Политика Военного министерства в отношении донского казачества и казачества в целом в конце XIX – начале XX в., как указывалось на страницах официального издания «Столетие военного министерства», велась по трем основным направлениям. Решения в рамках первого направления принимались для развития тех актуальных вопросов казачьей службы, которые не были установлены или были недостаточно полно определены главными документами реформы 1874–1875 гг., а также для поддержания и совершенствования боевой и мобилизационной готовности казачьих войск. Мероприятия второго направления способствовали приведению казачьих полков, батарей и команд в один уровень с регулярными армейскими частями. Наконец, третье направление предусматривало действия «по устранению тягостных для казаков особенностей установленной для них системы воинской повинности»192.

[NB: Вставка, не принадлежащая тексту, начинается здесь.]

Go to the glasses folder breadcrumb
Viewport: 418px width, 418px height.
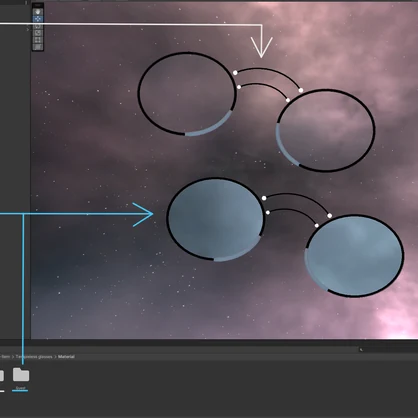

Действительно, министерство в этот период подготовило и издало множество приказов, распоряжений, правил и пр., которые так или иначе касались детализации порядка составления очередных списков, разверстки наряда на службу по станицам, обязанности казаков, пользующихся правами по образованию, производства казаков в офицеры, регламентации офицерской службы, положения сверхслужащих казаков, довольствия строевых казачьих частей, сборов казаков для проверки их строевого имущества, пополнения строевых частей людьми и лошадьми в военное время и т. д.